Laura Laurenzi, la Repubblica 20/4/2013, 20 aprile 2013
“COSÌ CREO UNO STILE SU MISURA”
Eccolo l’ambasciatore del marchio, Patrick-Louis Vuitton. Quinta generazione, 61 anni, schivo, nemico delle interviste, è seduto nel salotto del villino liberty, la casa storica della dinastia Vuitton, ad Asnières, alle porte di Parigi. È il responsabile del settore più esclusivo di una maison che rappresenta il non plus ultra del lusso: il “su misura”. Attraversi il giardino e scopri la fabbrica: è da qui che escono bauli, armadi viaggianti come quelli dell’imperatrice Eugenia, cappelliere, lo scrittoio portatile di Hemingway, il porta vestiti per le bambole con cui giocava Elisabetta ben prima di diventare regina e altre borse e valigie anomale e fuori serie. Lo incontriamo alla vigilia dell’apertura della Maison Louis Vuitton a Venezia, «città simbolo stesso del viaggio e dell’apertura ad altri mondi », come la definisce Patrick.
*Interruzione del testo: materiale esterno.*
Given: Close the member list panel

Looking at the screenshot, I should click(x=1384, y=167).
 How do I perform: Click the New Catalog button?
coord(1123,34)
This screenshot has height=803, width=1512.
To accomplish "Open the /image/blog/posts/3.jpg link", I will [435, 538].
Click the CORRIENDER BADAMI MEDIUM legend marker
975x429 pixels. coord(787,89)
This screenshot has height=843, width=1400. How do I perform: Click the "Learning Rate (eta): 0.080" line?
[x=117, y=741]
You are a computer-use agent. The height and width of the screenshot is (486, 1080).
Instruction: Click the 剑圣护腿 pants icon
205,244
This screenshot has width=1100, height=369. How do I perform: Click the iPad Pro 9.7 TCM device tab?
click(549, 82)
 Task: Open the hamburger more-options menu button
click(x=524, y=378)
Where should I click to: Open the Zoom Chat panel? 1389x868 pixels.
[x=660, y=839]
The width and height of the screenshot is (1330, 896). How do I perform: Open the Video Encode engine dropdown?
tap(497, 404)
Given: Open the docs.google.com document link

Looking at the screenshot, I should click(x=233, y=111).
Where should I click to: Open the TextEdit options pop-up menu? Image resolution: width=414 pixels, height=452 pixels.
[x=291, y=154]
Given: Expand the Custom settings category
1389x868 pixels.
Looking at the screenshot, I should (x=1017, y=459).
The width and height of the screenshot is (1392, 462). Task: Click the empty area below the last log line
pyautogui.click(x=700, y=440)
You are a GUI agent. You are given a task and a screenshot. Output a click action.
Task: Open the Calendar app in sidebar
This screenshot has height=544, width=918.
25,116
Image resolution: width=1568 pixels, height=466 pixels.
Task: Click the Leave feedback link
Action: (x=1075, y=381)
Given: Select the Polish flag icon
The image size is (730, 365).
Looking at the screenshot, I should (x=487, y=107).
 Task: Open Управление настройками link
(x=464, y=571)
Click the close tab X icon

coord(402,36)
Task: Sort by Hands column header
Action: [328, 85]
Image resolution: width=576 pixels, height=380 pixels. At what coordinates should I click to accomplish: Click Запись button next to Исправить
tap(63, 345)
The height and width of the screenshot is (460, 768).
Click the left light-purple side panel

Davvero oggi c’è ancora gente che si fa fare bauli o valigie speciali su misura?
«Oggi come cent’anni fa: il loro numero è quasi uguale, una media di 400 commande speciale l’anno: un’enormità».
Qual è a suo parere la valigia ideale?
«Quella che ha le dimensioni giuste per contenere esattamente tutto ciò di cui si ha bisogno, e per proteggerlo».
Una valigia robusta però tende ad essere troppo pesante.
«Più rendi leggero un bagaglio più lo rendi fragile. Il dilemma è scegliere fra solidità e leggerezza. Io preferisco sempre la solidità. Comunque negli ultimi 40 anni abbiamo fatto passi da gigante nella ricerca di nuovi materiali».
Qual è la sua definizione del lusso?
«È un concetto altamente soggettivo. Per me il vero lusso è il tempo. Stare seduti nella terrazza di un ristorante a Venezia a contemplare il paesaggio».
Cosa rappresenta il vostro nuovo spazio a Venezia?
«Con i suoi programmi di mostre, la Maison Louis Vuitton Venezia è un omaggio dovuto alla città d’arte per eccellenza».
In che misura risentite della crisi?
«Abbiamo una statura internazionale, con 460 negozi sparsi nel mondo. La crisi non investe tutti i Paesi. E comunque in momenti difficili c’è la tendenza ad acquistare oggetti di lusso. Sono vissuti come bene rifugio».
Come spiega che sia nelle valigie che nelle borse continua ad andare per la maggiore la tela con il monogramma LV?
«Perché evoca più di ogni altra cosa il nostro marchio: tradizione e innovazione».
Sono anche le borse più contraffatte.
«La contraffazione esiste in tanti settori: la gioielleria, l’abbigliamento, i motori, persino i farmaci. Noi alla contraffazione abbiamo dichiarato una guerra totale. Contraffazione significa denaro sporco, riciclaggio, sfruttamento, spaccio di droga, terrorismo ».
Che lavoro le sarebbe piaciuto fare se non fosse stato l’erede della dinastia Vuitton?
«Il veterinario di campagna. Ho anche studiato un po’ la materia e sono io a curare i 130 cani da caccia e la quarantina di cavalli che ho nella nostra tenuta nella zona di Sologne, un centinaio di chilometri a sud di Parigi».
Rappresentare la quinta generazione del casato è più una responsabilità o più un privilegio?
«Mentirei se dicessi che non è una cosa gradevole. Ma comporta anche un grosso carico di responsabilità: nel senso che ho l’obbligo di fare uscire dai nostri atelier un prodotto che sia all’altezza, se non migliore, di quello creato con fatica da mio padre, da mio nonno, dal mio bisnonno, dal nonno di mio nonno Louis Vuitton».